At the moment i update the documentation for Bio7 using LaTeX and my preferred Latex editor Lyx to generate a HTML and PDF documentation with nice formatting options.
The first HTML results can be seen here and will be updated soon:
One of the features of the next release of Bio7 is the possibility to run an ImageJ simulation (dynamic image data) georeferenced on the 3D globe with – and this is new – a default transparent color (see image with running “Game of Life” below).
To run a simulation on a 3D globe with the current Bio7 version without a transparent color follow this tutorial:
Visualize dynamic images on the WorldWind globe
It was always a goal to integrate a powerful Java editor in Bio7. The current default Java editor of Bio7 is a custom editor with a set of tools to ease the creation of valid Java files and enables the compilation of Java classbodies and regular Java classes dynamically.
However the editor lacks many advanced Java editing capabilities which would be very hard to implement bottom up. So instead of trying to improve the current editor i evaluated the use of JDT (Java development tools) inside of Bio7.
After some research and time i was finally able to embed JDT in Bio7 in a decent and easy to use way. As the result in next release you can create a Bio7 Java project with JDT support using several project creation wizards of Bio7 which create e.g. Bio7 Java templates ready for dynamic compilation (see below).
The file(s) for compilation are created in the base src folder (the bin folder contains compiled *.class files which we don’t need for dynamic compilation – the built process can be disabled in the preferences).

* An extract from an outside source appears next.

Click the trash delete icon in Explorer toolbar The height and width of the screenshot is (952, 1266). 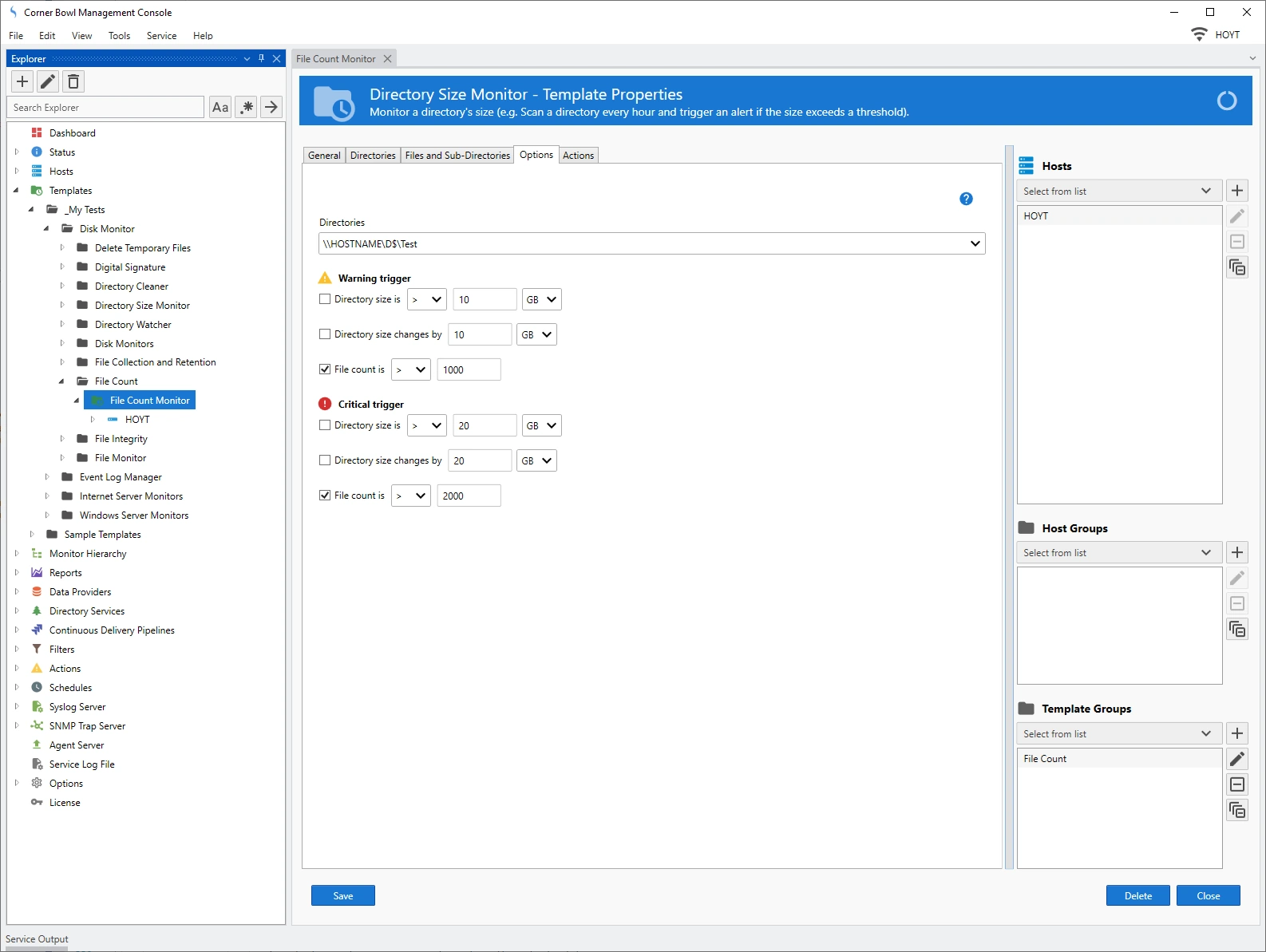(x=73, y=81)
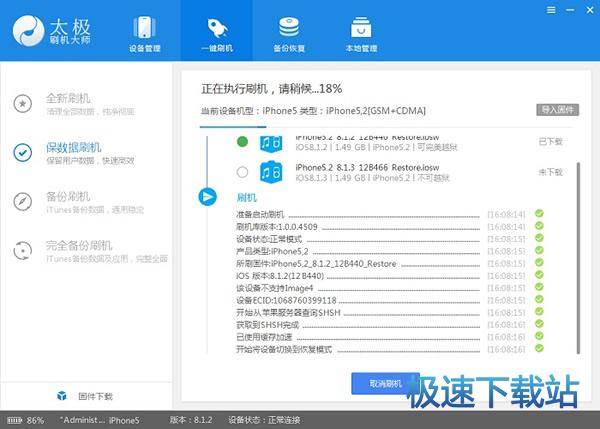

As in previous releases the dynamic compilation action is available in the toolbar of Bio7 (you don’t need the Run configuration of JDT) to compile the files instantly
into the current Java process.
The process of creation also configures the project Build Path automatically to include all necessary Bio7 runtime libraries, binaries and source folders which are needed more or less for the dynamic compilation process (see screenshot below) so that no further adjustments are needed to interact with the Bio7 environment.
The JDT Java editor drastically improves the creation of Java simulation models, etc. You definitely profit from the fantastic editing support of the editor with code completion, refactoring and error analysis, Quick fixes, etc. (below a screenshot shows the code completion for the available Bio7 API).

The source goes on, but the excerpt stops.